• [PROVIDED TEXT]:
○ ○ ○
Tristen Ives (they/them; US) is a filmmaker who works in diaristic and experimental modes. They are an MFA student in the Film, Video Animation & New Genres Department at the University of Wisconsin-Milwaukee. They are the recipient of Public Space One’s Free Studio Residency (2019-2020) and their work has been featured in Analog Cookbook. Their films have screened at ICDOCS, Winnipeg Underground Film Festival, CURRENTS New Media, Montreal Underground Film Festival, Light Matter Film Festival, Film Diary NYC and more. Tristen has worked as the Head Projectionist at Block Cinema in Evanston, Illinois, as an Assistant Head Projectionist at FilmScene Cinema and as a projectionist at SIFF and Northwest Film Forum in Seattle, Washington. They are currently the Head Projectionist at Union Cinema in Milwaukee.

Parinda Mai (Thailand/US) like many of her generation in Thailand, grew up with the story Twelve Sisters, communicated across platforms, from oral history to soap operas and cartoon animations. The project 12 Kalpas Tales is the artist’s personal search and reinterpretation of the moral of this story and its implications for the interconnected humanity. Blinded by Centuries emerges from this project and is intended to capture the core energy of this myth that involves invading, exploiting and destroying something, then leaving it behind to later try to rescue it with one’s ethics. In Blinded by Centuries an esoteric folktale is played out globally in contemporary terms.
○ ○ ○
• [RAW DATA]:
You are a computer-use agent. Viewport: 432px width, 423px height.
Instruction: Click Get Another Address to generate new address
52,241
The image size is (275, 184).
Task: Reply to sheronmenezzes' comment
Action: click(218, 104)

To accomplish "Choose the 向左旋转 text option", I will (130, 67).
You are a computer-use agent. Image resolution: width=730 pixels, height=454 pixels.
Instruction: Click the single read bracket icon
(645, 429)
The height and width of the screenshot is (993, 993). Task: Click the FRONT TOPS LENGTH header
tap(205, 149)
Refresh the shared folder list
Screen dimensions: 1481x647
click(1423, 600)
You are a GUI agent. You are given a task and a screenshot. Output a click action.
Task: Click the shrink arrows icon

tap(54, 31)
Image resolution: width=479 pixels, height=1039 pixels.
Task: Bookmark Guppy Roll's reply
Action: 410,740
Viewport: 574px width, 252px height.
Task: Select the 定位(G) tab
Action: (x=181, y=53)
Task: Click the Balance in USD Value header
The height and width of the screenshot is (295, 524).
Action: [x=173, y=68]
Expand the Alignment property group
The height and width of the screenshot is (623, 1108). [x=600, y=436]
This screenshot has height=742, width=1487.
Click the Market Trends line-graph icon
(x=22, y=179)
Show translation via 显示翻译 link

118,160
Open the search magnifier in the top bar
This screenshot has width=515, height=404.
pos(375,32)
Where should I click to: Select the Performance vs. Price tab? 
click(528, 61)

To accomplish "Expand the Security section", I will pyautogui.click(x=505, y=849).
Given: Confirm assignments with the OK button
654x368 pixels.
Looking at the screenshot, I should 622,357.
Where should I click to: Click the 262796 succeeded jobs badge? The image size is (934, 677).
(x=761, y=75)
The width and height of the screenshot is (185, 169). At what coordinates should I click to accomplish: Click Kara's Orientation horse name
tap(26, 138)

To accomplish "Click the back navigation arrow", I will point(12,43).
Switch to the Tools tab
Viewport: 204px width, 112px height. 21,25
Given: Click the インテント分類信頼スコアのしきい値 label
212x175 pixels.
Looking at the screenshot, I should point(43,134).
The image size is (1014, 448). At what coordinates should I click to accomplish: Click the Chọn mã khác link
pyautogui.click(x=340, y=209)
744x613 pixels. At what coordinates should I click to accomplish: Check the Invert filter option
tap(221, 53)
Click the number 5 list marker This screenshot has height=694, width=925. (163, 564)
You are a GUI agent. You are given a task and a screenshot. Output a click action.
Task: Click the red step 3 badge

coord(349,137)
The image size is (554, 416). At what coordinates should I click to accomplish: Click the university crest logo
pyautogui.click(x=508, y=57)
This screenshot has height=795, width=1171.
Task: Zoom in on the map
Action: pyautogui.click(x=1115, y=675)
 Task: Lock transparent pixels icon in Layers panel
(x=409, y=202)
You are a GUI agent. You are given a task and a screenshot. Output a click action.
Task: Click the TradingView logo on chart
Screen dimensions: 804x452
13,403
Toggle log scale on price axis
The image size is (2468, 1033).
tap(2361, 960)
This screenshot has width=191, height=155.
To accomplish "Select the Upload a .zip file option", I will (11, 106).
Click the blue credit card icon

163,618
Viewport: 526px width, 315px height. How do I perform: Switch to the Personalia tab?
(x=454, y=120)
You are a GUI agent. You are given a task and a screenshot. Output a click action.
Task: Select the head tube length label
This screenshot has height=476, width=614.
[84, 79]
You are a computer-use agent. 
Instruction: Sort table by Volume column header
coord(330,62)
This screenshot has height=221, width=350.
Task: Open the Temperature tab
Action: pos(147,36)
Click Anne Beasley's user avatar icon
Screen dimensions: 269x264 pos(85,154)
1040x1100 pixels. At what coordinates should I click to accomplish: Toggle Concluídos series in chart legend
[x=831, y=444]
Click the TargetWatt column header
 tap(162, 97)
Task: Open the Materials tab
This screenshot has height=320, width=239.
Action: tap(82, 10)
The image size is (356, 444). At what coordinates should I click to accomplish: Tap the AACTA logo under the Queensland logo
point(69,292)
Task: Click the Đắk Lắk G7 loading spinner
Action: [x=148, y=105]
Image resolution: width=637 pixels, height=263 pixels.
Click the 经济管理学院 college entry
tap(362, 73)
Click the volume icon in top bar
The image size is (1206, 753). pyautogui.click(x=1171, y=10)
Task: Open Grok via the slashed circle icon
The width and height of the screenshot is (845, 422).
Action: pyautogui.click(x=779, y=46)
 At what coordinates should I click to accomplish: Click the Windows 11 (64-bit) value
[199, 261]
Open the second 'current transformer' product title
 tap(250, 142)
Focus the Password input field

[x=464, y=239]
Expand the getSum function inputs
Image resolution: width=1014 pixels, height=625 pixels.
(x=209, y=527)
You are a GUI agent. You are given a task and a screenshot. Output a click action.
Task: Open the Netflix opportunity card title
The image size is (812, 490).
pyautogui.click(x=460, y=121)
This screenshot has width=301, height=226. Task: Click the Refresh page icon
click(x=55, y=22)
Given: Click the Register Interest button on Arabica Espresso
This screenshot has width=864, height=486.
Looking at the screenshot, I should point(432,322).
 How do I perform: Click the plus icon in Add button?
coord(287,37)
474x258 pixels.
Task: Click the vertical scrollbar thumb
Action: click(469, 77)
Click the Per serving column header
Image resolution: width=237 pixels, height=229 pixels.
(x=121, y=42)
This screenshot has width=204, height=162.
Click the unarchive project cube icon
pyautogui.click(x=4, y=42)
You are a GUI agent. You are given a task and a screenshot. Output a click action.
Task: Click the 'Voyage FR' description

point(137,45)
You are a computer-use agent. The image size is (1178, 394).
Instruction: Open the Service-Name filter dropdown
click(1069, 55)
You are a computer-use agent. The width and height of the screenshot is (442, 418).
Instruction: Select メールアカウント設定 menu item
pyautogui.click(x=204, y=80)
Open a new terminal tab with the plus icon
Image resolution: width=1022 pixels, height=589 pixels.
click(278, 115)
○ ○ ○
• [TASK REQUIREMENTS]: From the artist biographies, copy the passage starting at "Parinda Mai (Thailand/US)" up to and including "in contemporary terms.", word for word.

• [SOLUTION TO THE PROBLEM]:
Parinda Mai (Thailand/US) like many of her generation in Thailand, grew up with the story Twelve Sisters, communicated across platforms, from oral history to soap operas and cartoon animations. The project 12 Kalpas Tales is the artist’s personal search and reinterpretation of the moral of this story and its implications for the interconnected humanity. Blinded by Centuries emerges from this project and is intended to capture the core energy of this myth that involves invading, exploiting and destroying something, then leaving it behind to later try to rescue it with one’s ethics. In Blinded by Centuries an esoteric folktale is played out globally in contemporary terms.